Background: Elderly patients with an acute coronary syndrome (ACS) are less likely to be enrolled into randomized, controlled trials or receive guideline-recommended therapies, because of a higher burden of comorbidity, including functional decline.
Aim: To assess the prognostic value of functional decline in a prospective, observational cohort of elderly ACS patients.
Methods: ACS patients aged > or = 70 years were enrolled. The ACS definition included ST- and non-ST-segment elevation myocardial infarction, and unstable angina pectoris. Clinical admission and laboratory data and echocardiographic variables were recorded. Functional decline was defined as needing assisted care in daily life. The study endpoint was all-cause mortality.
Results: Overall, 151 patients were enrolled (mean age 78 + or - 5 years; 52% men). Twenty-eight (19%) patients had functional decline. No significant difference in therapeutic management was observed between patients with functional decline and those living independently. Twenty-seven (18%) patients died during follow-up (median 447 days). Functional decline correlated with poor outcome (p = 0.008; hazard ratio [HR] 2.87 [1.31-6.25]).
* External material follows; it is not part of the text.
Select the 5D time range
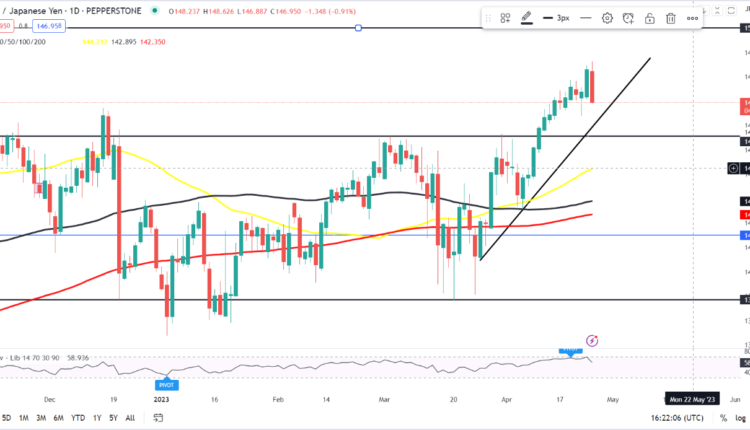Image resolution: width=750 pixels, height=430 pixels. (x=6, y=417)
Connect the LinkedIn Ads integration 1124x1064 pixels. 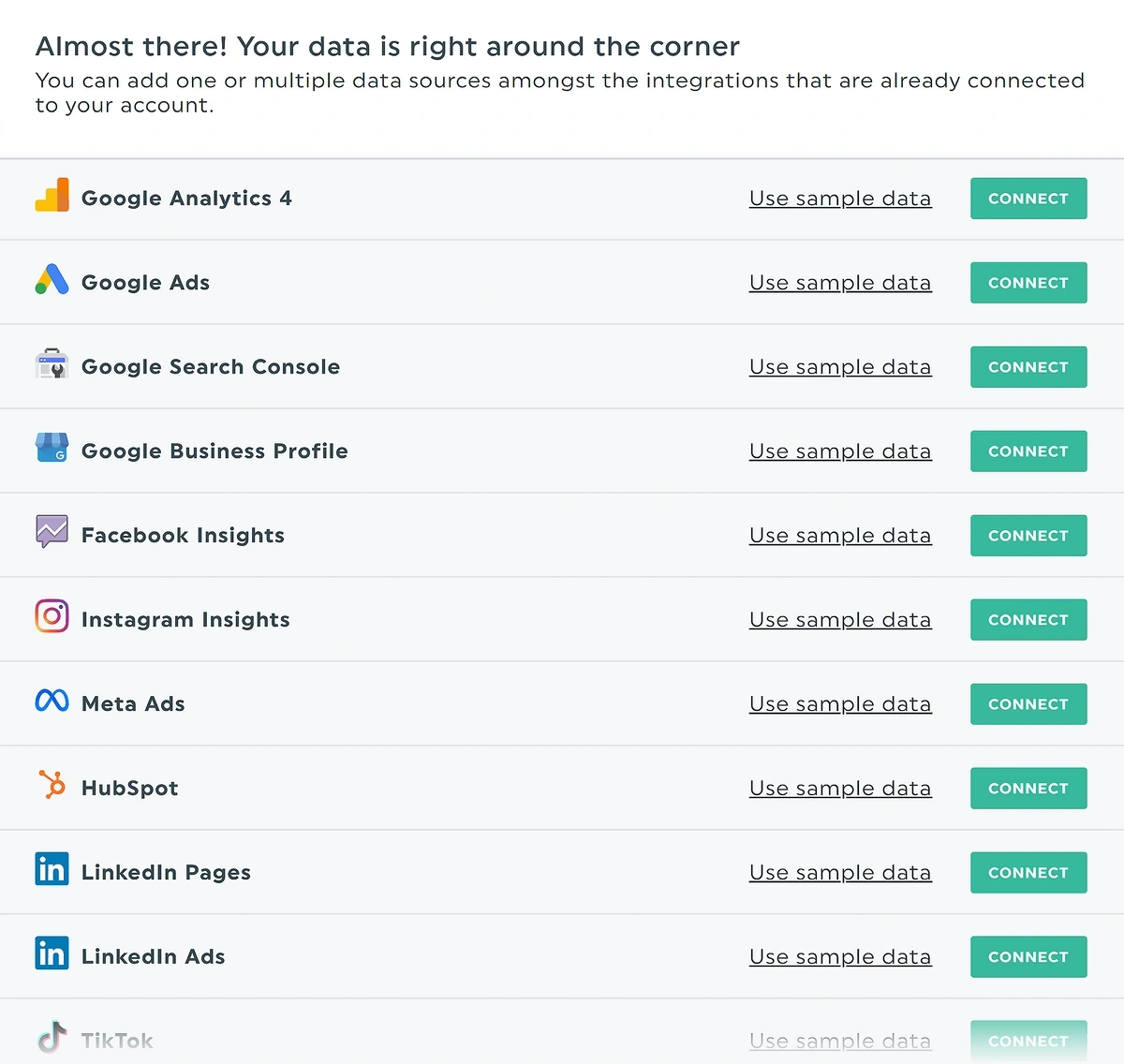point(1028,956)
Other prognostic markers were diabetes, Killip class > or = II, elevated E/Ea ratio, C-reactive protein, B-type natriuretic peptide, haemoglobin, glycaemia and no coronary angiography. By multivariable analysis, C-reactive protein >13 mg/L correlated with poor outcome (p = 0.007; HR 4.77 [1.52-14.96]). There was a trend towards correlation between functional decline and poor outcome (p = 0.051; HR = 2.77 [0.99-7.72]).
Conclusion: Functional decline seems to portend poor prognosis in elderly ACS patients. Larger, community-based studies are needed to confirm these findings in a multivariable model.